## Entries supplied
[Start of section]

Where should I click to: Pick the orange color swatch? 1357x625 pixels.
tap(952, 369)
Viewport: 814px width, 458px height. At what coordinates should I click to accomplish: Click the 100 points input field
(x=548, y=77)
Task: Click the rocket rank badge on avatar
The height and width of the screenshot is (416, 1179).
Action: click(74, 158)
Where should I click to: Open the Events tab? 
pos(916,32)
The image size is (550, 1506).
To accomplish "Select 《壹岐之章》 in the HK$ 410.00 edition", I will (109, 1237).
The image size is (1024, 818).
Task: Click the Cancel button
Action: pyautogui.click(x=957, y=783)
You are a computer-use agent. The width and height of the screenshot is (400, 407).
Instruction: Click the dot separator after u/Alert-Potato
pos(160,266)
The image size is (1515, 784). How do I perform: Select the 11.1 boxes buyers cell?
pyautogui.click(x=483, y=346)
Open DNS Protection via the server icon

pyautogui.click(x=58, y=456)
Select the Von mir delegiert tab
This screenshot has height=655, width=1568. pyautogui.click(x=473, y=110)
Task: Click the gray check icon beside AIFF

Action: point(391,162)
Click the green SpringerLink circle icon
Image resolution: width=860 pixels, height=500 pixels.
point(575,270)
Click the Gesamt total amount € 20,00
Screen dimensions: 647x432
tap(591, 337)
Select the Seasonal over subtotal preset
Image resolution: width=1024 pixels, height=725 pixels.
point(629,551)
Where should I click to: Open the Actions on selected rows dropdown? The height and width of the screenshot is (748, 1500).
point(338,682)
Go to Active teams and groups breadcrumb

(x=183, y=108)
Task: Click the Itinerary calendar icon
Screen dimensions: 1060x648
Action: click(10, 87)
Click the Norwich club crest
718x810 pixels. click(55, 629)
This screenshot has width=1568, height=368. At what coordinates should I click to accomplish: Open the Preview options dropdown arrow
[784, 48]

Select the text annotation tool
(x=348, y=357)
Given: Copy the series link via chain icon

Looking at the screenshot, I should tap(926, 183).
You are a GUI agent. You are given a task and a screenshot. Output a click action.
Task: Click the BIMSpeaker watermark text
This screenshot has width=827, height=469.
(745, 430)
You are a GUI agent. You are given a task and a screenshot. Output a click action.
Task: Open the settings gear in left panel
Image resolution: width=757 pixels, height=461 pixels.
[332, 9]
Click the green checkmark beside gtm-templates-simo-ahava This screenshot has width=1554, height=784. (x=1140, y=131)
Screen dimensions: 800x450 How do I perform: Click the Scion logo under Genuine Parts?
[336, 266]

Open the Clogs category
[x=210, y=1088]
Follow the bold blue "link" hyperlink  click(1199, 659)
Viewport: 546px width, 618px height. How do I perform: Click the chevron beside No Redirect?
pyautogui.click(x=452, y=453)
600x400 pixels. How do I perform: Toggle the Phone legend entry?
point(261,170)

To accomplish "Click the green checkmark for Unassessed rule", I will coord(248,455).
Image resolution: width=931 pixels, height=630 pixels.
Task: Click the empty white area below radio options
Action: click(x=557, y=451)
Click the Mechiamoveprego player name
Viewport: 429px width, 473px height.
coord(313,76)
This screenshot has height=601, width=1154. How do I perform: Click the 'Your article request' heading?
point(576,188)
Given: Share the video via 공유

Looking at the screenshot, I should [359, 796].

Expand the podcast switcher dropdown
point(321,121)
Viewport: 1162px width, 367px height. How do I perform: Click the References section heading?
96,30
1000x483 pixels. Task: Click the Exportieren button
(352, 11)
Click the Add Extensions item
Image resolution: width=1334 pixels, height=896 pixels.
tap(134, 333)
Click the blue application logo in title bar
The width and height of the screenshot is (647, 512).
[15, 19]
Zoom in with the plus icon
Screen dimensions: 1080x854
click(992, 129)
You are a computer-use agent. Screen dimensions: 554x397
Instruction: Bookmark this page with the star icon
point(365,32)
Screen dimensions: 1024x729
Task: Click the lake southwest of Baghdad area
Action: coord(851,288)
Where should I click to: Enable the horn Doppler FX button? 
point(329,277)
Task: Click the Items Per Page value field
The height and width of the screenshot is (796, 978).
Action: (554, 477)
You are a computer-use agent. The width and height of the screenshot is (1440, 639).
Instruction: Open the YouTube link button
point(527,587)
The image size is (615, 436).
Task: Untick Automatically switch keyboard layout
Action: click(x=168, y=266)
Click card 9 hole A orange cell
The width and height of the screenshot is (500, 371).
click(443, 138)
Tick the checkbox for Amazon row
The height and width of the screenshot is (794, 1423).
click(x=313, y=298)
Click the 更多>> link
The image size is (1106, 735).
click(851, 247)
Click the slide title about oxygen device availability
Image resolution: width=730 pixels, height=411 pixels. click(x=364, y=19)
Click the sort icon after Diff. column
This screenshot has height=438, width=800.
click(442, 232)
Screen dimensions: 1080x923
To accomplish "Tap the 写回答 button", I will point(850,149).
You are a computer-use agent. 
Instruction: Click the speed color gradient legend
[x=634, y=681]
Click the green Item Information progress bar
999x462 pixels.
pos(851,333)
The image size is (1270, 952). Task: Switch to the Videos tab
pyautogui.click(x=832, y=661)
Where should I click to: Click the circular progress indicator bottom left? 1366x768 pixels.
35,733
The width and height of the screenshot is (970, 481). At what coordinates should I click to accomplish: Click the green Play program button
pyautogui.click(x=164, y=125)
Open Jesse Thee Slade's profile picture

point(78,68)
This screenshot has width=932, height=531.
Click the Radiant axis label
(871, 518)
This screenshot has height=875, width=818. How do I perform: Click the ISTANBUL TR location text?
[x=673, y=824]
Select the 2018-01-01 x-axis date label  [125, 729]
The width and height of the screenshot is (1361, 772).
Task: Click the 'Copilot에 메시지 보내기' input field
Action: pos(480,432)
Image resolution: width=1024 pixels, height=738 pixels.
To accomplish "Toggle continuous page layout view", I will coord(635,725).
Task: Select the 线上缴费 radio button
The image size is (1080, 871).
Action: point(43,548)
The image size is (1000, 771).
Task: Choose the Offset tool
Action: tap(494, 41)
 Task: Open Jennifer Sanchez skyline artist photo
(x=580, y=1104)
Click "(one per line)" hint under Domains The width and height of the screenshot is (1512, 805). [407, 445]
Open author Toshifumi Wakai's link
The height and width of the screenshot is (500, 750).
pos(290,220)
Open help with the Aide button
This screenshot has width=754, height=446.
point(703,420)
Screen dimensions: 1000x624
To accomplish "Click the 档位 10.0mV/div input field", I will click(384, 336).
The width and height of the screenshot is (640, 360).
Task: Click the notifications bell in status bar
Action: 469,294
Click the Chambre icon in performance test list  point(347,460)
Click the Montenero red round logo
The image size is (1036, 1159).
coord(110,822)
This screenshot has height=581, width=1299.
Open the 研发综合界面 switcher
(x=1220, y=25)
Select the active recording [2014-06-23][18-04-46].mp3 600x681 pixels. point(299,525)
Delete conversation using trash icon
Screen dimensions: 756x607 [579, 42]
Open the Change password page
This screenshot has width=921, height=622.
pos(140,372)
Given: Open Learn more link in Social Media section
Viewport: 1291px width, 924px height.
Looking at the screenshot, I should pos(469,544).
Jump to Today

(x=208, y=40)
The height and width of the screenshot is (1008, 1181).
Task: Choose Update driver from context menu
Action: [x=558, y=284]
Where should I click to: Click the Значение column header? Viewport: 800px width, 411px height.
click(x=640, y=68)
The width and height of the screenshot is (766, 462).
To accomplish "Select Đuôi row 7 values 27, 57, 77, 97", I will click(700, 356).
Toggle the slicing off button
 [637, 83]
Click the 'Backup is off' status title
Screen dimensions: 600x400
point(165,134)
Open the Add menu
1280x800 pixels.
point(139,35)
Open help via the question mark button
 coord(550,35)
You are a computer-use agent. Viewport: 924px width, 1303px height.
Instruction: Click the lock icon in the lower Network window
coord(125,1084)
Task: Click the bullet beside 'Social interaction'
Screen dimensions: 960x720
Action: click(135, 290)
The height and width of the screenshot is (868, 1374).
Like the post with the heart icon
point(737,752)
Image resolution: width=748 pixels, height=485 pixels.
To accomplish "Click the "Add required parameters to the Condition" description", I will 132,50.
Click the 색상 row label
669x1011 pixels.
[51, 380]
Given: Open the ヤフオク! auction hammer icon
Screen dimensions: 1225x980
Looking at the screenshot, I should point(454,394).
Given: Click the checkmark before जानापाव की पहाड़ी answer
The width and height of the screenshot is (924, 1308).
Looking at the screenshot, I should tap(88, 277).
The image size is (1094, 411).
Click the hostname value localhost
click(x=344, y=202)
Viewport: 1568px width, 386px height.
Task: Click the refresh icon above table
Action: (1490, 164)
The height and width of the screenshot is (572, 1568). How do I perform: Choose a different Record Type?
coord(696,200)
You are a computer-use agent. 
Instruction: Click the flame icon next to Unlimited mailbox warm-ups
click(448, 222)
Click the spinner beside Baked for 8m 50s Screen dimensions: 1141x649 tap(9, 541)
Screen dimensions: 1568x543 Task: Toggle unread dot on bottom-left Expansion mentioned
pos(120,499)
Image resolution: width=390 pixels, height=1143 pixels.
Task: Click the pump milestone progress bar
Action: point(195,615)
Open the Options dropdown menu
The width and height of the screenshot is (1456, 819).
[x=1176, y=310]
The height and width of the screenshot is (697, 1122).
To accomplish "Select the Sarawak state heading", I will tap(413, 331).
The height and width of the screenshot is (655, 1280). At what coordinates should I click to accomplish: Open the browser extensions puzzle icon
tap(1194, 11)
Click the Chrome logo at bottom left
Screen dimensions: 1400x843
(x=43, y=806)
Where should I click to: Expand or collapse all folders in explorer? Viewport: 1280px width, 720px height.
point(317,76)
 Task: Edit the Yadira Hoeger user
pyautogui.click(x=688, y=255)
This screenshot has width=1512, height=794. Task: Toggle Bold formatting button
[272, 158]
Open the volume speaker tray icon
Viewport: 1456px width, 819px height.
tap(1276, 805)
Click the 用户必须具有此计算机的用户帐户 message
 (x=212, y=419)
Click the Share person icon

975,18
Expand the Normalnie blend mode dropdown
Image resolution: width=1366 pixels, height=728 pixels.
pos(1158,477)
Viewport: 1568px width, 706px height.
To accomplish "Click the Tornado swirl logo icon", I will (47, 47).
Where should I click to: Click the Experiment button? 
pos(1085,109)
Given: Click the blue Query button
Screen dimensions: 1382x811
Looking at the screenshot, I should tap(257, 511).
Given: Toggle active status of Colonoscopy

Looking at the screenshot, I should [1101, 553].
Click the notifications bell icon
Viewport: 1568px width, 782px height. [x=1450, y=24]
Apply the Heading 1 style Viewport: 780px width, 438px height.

[End of section]

## Assigned task
Copy nothing beyond the line containing "The image size is (550, 1506).". Transcribe exactly from the first line of the entries down to that line, inclusive.

## Written answer
Where should I click to: Pick the orange color swatch? 1357x625 pixels.
tap(952, 369)
Viewport: 814px width, 458px height. At what coordinates should I click to accomplish: Click the 100 points input field
(x=548, y=77)
Task: Click the rocket rank badge on avatar
The height and width of the screenshot is (416, 1179).
Action: click(74, 158)
Where should I click to: Open the Events tab? 
pos(916,32)
The image size is (550, 1506).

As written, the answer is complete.